Para que las nuevas generaciones mantengan esa historia, todos los años, en los mismos buses turísticos, Leonardo Pakarati lleva por la isla a los niños escolares y les enseña los nombres de los lugares, las leyendas y las familias que eran dueñas de cada territorio. Como por el desarrollo turístico en Isla de Pascua hay gente de todo el mundo, en esos buses van niños rapanui, pero también japoneses, chinos y americanos. En el último viaje antes de la pandemia se cruzó un ternero por delante del bus. “Un niño del continente me dijo: Tío mira que está linda la vaquita. Y otro niño me dijo en rapanui: Viejo, métela a la olla para comer. Un niño ve un peluche y otro ve el almuerzo. Esa es la cultura. Son sutilezas, pero ese matiz cultural te da herramientas y miradas distintas sobre las cosas”, explica Leonardo.
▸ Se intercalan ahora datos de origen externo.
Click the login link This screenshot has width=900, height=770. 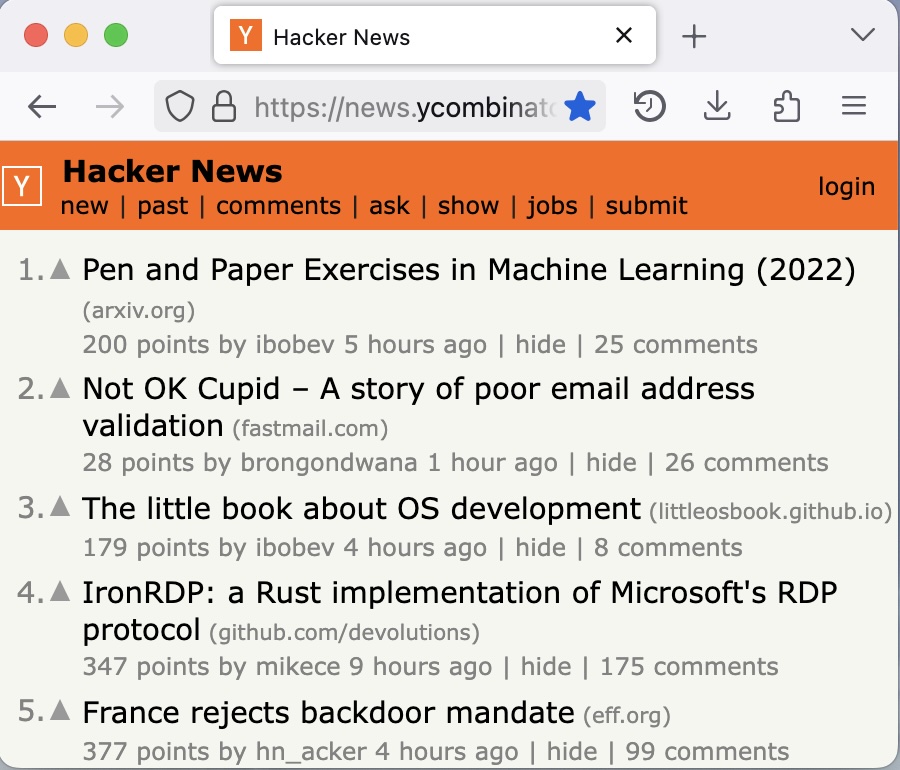point(846,185)
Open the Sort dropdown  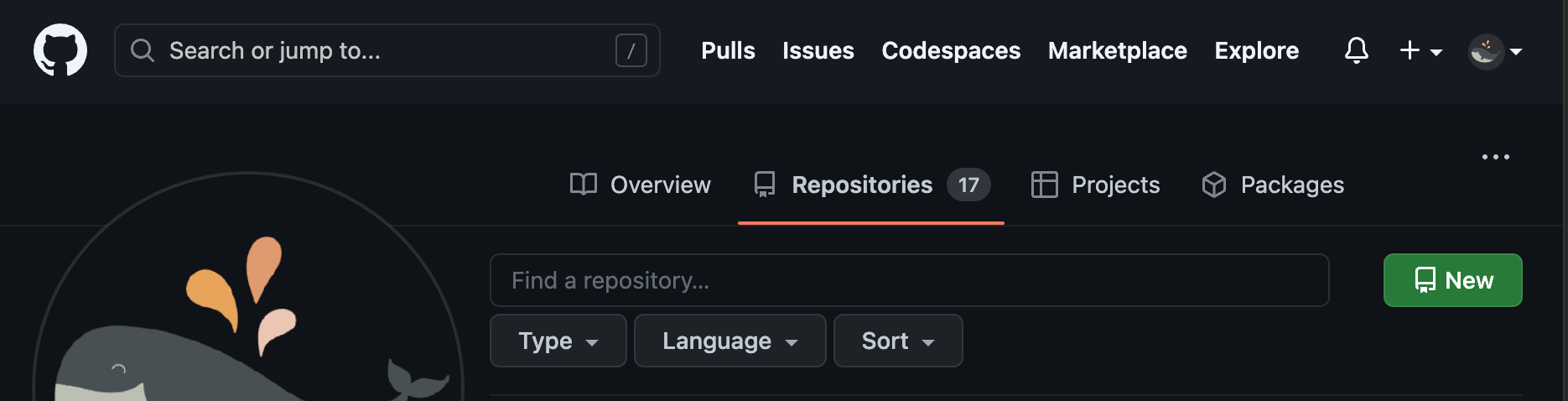[897, 341]
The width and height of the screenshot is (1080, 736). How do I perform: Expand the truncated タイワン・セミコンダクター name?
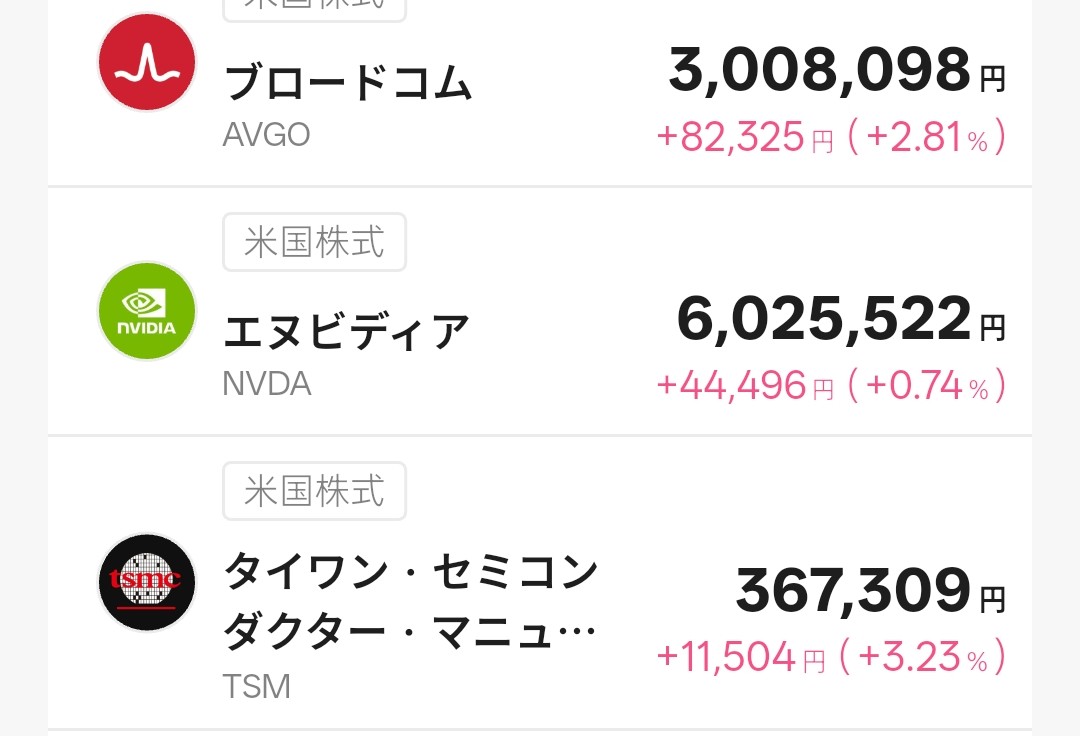click(410, 600)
Para Camilo Rapu es esa cultura la que explica que puedan subsistir de forma autónoma en medio del coronavirus: “Estamos en un sistema globalizado que no tiene más de cien años donde todo depende de las tarjetas y la plata. En cambio nosotros, los pueblos originarios, hemos aprendido a sobrevivir solos a lo largo de 1.600 años de historia. Eso es mucho más fuerte que un siglo de globalización. Por eso la sustentabilidad, no solo de la isla, sino del planeta, depende de los pueblos originarios”. Por su parte, Leonardo está convencido de que ellos tienen algo que enseñar. “Ese algo son siglos de adaptación. De salir de un continente al otro lado del Pacífico, de aprender a navegar, de aprender las estrellas, de aprender qué pescado había que seguir si es que querías llegar a otra isla. De crear finalmente una cultura”, dice el cineasta. Superar distintas adversidades moldeó el carácter y la identidad de los rapanui. Luego de siglos de aprendizaje, la pandemia que ha puesto en jaque al mundo no ha podido estremecerlos. Todo lo contrario: los ha impulsado a conectar de nuevo con sus raíces para repensar juntos el futuro.